Most of Eironeous' exploits (according to the Book of Eironeous, anyway) usually involve the titular ur-paladin encountering an evil being and then curb-stomping it in a variety of entertaining ways, like drop-kicking a pit fiend into the sky. He is a force to be reckoned with and feared if at all possible, and his followers like it that way. Speaking of, his followers are mostly paladins, but he counts clerics and warriors among his number as well. They make excellent watchmen, guards and diplomats, because Eironeous also teaches that there's a time and place for hostilities, and it comes after negotiations and mercy. He is a pretty honorable guy.

He is definitely not a manlier Heironeous with the H shaved off.

Why: Because I felt the setting needed a paladin god, and a certain other deity worked after I tweaked him a little.
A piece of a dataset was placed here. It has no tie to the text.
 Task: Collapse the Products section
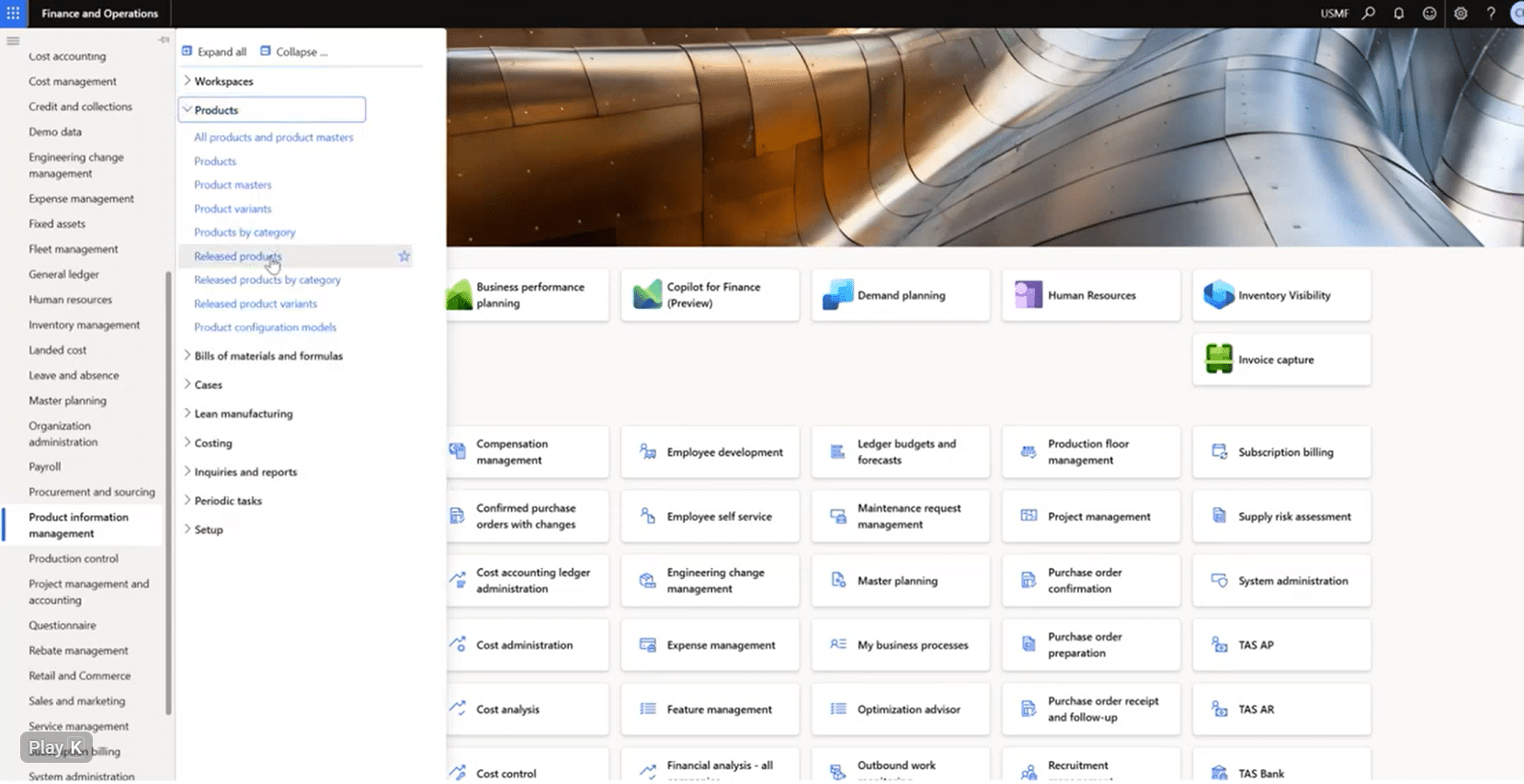coord(188,110)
It has worked out fairly well, especially now that less of my current players insist that paladins were designed to be played by tools and "proper" paladins should be mentally retarded religious zealots and unplayable.

Iroth, God of Retribution

Alignment: Lawful Neutral

Symbol: Two gloves, one iron and one velvet, clutching a mace

Domains: Destruction, Law, Protection, Strength

Favoured Weapon: Mace

Iroth is complicated, but if you have a trouble worshipping a dude with two heads maybe you should look elsewhere.

On a related note, Iroth has two aspects. Both exact revenge and just punishment on those who transgress the law, and favour good over evil because the latter is more likely to do so; the trick is that one head tends to focus on rigidly following existing laws (both local law and Irothian law) and one tends to get angry a lot and take the law into his own hands. The important thing is that there's law somewhere in there, even if you're hitting people about the head with it.
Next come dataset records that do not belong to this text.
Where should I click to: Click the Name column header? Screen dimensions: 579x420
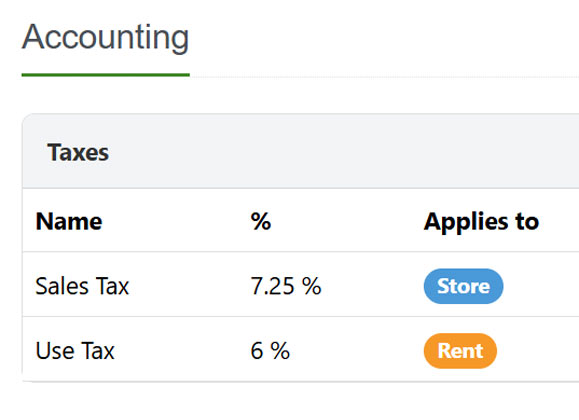(x=69, y=221)
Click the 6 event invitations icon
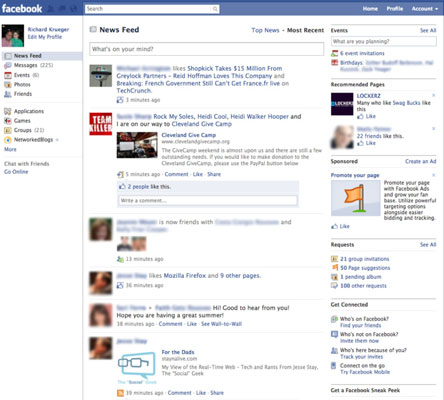Image resolution: width=444 pixels, height=400 pixels. [x=334, y=53]
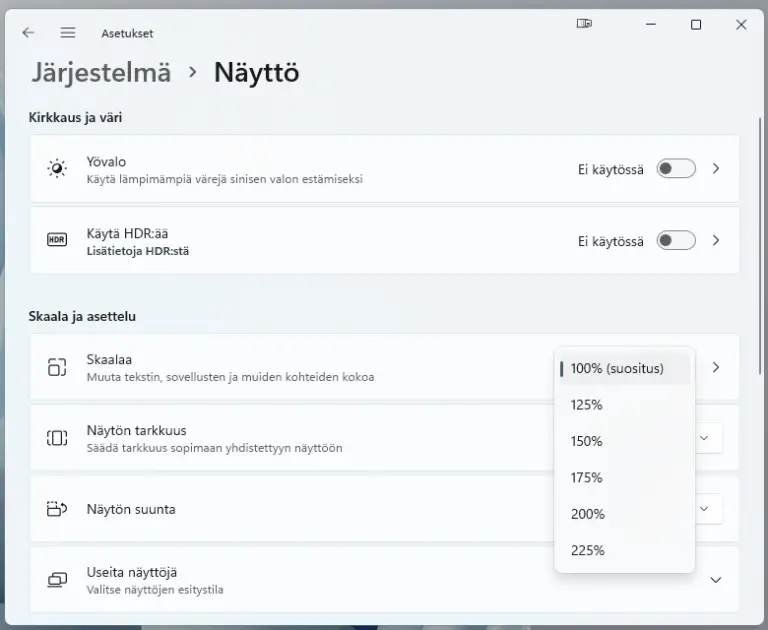Open Yövalo settings with chevron arrow

pos(716,168)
Naturally, some clerics find it difficult to deal with this conflict of interest, but most agree that there's a time and place for both – specifically, the kinder law-abiding approach for lawful communities and the great big angry vigilante approach for lawless areas and, just sometimes, when nobody's looking.

Individual followers tend to focus on only one aspect. Normally the kinder Lawful Good version is the popular one, though the Lawful Neutral beast beneath is never far away. Clerics wear sweet robes (white on one side and red on the other) and flat caps.

Also, Iroth is normally depicted as being about six inches tall. Nobody is sure why.

Why: I think I came up with this little dude ages ago in high school when all my ideas were shit. I guess I thought it was funny. Actually, I still kind of like the little guy.

Paiia, the Sun Goddess

Alignment: Neutral Good

Symbol: She is a sun god, you will never guess

Domains: Good, Healing, Sun, probably some others

Favoured Weapon: Mace

Paiia is... okay, let me break this down for you really quick for once.

Paiia is basically Pelor, only a hot lady with four arms.

Why: Basically, I wanted to use Pelor as a sort of "standard" popular deity that everyone liked, but I didn't want to actually use the core gods, so I made a few changes. I might have stolen part of the name and arm thing from some three-eyed weirdo from Deities & Demigods, though I didn't use that part. I'm actually thinking of fleshing her out more, and I might in a later post.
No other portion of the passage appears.